→ Directions: In the data that follows, find the line with "Switch to the Ai Tweaker tab"; transcribe it, every later line up to the one with "The height and width of the screenshot is (600, 1024).", and that line as well, exactly and with no others.

(Collected data)
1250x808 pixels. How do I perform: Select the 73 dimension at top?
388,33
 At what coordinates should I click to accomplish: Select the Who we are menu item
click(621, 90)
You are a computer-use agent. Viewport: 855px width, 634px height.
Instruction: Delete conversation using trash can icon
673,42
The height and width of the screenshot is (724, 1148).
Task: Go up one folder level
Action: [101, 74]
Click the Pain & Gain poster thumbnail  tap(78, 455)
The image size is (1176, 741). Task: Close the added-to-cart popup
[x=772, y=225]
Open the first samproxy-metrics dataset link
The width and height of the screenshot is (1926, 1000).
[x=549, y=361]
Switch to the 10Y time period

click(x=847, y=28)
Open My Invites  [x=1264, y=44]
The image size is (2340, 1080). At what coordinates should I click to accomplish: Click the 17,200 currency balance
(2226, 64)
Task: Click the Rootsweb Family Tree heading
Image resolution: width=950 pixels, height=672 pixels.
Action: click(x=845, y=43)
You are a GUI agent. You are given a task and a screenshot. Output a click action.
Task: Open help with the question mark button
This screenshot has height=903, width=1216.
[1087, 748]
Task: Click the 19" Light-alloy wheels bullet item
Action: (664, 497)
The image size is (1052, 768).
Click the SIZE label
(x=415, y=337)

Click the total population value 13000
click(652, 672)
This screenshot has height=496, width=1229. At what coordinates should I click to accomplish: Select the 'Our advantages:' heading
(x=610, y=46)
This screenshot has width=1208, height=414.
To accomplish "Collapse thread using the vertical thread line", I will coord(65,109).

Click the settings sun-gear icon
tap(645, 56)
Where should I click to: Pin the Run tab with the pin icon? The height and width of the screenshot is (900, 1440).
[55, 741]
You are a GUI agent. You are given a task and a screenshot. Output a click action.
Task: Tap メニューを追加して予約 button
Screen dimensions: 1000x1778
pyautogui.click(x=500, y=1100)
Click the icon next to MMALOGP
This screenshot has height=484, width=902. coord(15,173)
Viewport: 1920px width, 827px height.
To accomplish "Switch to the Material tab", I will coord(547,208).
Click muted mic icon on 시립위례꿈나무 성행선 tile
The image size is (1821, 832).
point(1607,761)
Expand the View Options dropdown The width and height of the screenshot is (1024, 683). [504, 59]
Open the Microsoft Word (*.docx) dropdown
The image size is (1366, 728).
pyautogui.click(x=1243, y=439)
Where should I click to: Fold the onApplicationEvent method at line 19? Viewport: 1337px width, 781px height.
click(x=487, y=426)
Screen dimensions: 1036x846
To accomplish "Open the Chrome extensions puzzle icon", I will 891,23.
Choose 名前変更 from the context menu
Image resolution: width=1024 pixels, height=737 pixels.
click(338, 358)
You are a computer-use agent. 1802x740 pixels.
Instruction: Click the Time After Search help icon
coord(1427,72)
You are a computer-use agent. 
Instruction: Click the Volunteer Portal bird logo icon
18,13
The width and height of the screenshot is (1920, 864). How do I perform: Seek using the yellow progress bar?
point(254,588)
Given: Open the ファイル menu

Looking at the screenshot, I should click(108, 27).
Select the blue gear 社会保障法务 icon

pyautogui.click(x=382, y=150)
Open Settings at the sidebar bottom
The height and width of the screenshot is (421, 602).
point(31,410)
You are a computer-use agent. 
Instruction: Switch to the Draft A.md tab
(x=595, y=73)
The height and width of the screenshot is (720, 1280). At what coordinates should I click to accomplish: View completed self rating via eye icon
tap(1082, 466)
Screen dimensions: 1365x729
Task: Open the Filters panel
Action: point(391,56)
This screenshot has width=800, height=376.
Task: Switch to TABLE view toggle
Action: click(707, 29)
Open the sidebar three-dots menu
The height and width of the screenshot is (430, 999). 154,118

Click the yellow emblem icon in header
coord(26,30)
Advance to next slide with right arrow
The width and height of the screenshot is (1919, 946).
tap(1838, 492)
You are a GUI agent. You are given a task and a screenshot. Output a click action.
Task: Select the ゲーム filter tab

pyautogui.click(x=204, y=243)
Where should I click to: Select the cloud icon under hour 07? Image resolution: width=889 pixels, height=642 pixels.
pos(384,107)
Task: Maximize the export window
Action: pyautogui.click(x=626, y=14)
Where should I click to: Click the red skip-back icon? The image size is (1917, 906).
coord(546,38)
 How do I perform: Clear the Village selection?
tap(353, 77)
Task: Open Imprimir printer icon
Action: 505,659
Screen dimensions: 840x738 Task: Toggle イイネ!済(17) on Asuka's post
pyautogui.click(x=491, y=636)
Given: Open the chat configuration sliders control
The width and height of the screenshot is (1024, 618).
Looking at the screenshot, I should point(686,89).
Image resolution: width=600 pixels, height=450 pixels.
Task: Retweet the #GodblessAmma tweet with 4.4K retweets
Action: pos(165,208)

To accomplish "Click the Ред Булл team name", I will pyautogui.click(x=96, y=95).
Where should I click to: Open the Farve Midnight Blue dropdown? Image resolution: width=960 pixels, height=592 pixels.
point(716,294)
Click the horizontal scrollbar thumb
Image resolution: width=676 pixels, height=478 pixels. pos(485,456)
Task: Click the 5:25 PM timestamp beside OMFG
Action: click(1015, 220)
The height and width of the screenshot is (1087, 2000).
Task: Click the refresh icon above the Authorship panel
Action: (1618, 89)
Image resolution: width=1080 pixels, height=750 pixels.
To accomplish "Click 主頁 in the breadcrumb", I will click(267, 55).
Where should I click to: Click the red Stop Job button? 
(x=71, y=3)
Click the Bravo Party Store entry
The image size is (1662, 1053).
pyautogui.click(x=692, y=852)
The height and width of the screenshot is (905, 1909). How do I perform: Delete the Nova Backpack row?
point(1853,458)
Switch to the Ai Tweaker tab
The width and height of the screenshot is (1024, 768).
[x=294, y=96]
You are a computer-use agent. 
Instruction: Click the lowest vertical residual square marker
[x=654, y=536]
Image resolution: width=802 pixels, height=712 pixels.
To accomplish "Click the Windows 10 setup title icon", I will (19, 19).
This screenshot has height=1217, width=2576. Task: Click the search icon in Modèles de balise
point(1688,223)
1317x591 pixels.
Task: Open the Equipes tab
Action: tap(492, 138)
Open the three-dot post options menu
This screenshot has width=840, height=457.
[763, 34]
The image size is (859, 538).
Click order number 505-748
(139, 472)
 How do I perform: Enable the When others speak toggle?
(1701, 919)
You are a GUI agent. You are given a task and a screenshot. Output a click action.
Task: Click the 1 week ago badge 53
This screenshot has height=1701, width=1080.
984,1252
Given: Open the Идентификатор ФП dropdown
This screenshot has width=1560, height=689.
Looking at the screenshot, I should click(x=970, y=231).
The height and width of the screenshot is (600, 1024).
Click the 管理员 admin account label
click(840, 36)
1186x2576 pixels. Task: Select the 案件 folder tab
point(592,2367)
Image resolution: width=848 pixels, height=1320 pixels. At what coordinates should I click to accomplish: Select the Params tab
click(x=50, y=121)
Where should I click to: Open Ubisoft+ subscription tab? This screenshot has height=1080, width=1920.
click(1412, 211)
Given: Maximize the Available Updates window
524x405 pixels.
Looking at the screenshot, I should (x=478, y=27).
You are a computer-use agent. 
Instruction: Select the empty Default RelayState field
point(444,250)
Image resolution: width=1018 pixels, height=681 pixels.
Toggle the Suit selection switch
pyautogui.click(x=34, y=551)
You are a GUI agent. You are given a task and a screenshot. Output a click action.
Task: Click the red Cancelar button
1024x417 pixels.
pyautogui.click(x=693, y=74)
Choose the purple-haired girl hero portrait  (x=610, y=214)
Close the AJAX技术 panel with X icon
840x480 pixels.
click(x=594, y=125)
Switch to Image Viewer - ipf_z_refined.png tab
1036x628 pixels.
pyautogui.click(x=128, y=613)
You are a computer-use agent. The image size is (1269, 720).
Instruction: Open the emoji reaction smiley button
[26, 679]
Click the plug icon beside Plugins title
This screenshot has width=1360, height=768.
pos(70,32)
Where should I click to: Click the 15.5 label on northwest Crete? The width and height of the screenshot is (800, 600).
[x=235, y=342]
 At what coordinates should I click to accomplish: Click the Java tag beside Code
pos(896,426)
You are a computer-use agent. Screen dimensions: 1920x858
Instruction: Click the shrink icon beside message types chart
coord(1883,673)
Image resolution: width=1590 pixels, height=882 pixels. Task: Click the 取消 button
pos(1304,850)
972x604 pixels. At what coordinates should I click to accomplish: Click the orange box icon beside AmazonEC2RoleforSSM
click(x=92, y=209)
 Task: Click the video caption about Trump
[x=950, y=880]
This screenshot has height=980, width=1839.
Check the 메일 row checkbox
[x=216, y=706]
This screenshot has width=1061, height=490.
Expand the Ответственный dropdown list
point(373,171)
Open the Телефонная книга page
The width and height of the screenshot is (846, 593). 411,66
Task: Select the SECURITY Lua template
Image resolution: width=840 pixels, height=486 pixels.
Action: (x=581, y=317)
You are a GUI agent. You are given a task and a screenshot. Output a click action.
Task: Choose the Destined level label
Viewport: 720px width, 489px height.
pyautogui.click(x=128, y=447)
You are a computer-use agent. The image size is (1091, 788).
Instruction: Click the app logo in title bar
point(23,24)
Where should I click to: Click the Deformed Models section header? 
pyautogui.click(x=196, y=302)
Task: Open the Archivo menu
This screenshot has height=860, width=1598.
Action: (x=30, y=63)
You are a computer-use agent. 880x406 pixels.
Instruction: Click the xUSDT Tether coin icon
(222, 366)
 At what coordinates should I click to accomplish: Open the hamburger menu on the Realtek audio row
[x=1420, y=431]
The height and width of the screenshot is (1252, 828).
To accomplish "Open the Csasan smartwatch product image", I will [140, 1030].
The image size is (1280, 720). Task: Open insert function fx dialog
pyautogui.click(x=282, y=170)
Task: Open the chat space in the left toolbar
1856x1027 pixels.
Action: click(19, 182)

→ Output for this task:
Switch to the Ai Tweaker tab
The width and height of the screenshot is (1024, 768).
[x=294, y=96]
You are a computer-use agent. 
Instruction: Click the lowest vertical residual square marker
[x=654, y=536]
Image resolution: width=802 pixels, height=712 pixels.
To accomplish "Click the Windows 10 setup title icon", I will (19, 19).
This screenshot has height=1217, width=2576. Task: Click the search icon in Modèles de balise
point(1688,223)
1317x591 pixels.
Task: Open the Equipes tab
Action: tap(492, 138)
Open the three-dot post options menu
This screenshot has width=840, height=457.
[763, 34]
The image size is (859, 538).
Click order number 505-748
(139, 472)
 How do I perform: Enable the When others speak toggle?
(1701, 919)
You are a GUI agent. You are given a task and a screenshot. Output a click action.
Task: Click the 1 week ago badge 53
This screenshot has height=1701, width=1080.
984,1252
Given: Open the Идентификатор ФП dropdown
This screenshot has width=1560, height=689.
Looking at the screenshot, I should click(x=970, y=231).
The height and width of the screenshot is (600, 1024).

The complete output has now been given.